[Start of Attachment]

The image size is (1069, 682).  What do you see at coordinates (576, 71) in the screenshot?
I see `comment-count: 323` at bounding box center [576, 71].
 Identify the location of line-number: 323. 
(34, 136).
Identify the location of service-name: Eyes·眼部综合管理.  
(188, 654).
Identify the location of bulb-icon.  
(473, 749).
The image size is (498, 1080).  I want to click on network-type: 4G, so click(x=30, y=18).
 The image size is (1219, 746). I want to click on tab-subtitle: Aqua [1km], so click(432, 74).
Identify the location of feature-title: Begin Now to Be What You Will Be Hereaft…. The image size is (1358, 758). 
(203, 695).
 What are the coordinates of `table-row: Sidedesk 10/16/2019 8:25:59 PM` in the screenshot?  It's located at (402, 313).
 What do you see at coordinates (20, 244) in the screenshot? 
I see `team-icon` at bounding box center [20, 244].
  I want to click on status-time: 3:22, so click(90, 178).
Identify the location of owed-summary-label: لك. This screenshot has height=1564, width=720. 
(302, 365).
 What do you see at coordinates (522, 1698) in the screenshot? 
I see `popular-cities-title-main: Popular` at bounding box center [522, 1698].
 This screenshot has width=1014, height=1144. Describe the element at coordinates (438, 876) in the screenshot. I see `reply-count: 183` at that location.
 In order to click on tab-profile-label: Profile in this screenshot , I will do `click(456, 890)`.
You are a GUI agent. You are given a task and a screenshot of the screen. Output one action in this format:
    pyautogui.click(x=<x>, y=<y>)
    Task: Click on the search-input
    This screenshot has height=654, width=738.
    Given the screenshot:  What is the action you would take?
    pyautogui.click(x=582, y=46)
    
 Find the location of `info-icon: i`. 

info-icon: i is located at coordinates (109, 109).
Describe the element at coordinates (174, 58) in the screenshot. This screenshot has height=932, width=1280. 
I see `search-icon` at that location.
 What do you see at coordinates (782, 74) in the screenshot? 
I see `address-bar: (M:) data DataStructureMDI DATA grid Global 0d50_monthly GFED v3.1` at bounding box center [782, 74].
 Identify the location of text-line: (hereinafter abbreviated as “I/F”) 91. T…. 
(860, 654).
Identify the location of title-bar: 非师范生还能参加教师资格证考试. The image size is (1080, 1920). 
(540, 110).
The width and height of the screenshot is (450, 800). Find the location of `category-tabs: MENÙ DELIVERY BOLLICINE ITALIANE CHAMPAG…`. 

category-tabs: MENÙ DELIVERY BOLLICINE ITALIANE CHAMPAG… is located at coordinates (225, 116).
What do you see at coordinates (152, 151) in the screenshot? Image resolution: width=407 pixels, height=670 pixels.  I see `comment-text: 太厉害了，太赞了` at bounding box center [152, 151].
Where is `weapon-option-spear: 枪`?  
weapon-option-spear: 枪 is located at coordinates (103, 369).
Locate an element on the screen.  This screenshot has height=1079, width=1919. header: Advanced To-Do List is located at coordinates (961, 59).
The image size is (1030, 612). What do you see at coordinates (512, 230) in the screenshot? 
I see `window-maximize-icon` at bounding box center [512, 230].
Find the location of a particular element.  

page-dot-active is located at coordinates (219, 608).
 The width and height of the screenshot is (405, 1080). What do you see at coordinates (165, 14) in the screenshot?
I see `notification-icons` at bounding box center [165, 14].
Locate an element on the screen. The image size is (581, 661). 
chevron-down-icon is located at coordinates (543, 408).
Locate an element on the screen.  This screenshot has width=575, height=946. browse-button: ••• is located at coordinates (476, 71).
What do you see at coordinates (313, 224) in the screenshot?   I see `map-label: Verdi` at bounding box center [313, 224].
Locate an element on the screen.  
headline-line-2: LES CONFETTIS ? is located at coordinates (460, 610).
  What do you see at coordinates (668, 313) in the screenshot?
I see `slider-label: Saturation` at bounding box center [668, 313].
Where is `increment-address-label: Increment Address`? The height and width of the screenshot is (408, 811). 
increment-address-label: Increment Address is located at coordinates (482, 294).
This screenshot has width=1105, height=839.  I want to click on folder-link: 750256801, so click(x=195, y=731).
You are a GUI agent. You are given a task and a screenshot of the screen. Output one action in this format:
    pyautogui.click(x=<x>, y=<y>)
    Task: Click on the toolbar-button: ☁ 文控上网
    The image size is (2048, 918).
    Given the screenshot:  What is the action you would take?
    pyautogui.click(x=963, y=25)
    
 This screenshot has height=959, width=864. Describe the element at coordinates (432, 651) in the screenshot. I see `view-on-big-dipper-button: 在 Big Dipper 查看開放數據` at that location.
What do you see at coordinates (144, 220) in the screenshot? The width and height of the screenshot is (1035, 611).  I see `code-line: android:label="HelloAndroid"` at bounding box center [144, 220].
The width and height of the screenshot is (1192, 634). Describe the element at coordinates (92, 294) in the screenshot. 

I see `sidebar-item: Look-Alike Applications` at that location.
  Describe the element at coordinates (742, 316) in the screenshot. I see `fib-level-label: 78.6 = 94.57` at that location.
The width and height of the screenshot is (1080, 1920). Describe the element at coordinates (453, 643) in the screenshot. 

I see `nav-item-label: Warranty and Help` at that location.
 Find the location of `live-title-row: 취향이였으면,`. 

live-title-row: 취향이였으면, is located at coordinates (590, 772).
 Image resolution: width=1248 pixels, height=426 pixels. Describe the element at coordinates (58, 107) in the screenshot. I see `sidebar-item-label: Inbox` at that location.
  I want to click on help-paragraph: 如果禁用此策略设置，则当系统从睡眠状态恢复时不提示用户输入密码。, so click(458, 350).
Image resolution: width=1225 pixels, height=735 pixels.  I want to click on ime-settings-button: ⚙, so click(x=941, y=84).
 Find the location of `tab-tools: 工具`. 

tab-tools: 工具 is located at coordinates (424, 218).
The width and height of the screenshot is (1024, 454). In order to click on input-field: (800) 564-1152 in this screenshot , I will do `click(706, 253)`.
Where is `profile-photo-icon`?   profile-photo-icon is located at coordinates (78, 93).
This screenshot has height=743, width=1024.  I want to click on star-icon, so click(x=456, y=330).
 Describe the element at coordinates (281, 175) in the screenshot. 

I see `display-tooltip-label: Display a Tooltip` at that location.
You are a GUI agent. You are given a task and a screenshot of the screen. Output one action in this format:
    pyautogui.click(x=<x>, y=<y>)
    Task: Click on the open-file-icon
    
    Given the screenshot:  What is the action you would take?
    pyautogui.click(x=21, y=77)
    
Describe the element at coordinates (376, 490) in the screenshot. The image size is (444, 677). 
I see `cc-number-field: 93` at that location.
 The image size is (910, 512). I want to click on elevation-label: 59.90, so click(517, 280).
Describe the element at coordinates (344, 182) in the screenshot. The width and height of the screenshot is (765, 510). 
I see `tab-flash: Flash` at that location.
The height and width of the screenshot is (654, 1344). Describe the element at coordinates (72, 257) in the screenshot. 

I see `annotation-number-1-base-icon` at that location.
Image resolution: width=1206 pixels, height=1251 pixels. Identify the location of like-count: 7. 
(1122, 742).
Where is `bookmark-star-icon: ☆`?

[End of Attachment]

_Your task:_ Can you repeat the listing word for word, starting at the line that contains "The width and height of the screenshot is (450, 800)." and stopping after the line that contains "coordinates (961, 59)."?

_Response to this task:_
The width and height of the screenshot is (450, 800). Find the location of `category-tabs: MENÙ DELIVERY BOLLICINE ITALIANE CHAMPAG…`. 

category-tabs: MENÙ DELIVERY BOLLICINE ITALIANE CHAMPAG… is located at coordinates (225, 116).
What do you see at coordinates (152, 151) in the screenshot? Image resolution: width=407 pixels, height=670 pixels.  I see `comment-text: 太厉害了，太赞了` at bounding box center [152, 151].
Where is `weapon-option-spear: 枪`?  
weapon-option-spear: 枪 is located at coordinates (103, 369).
Locate an element on the screen.  This screenshot has height=1079, width=1919. header: Advanced To-Do List is located at coordinates (961, 59).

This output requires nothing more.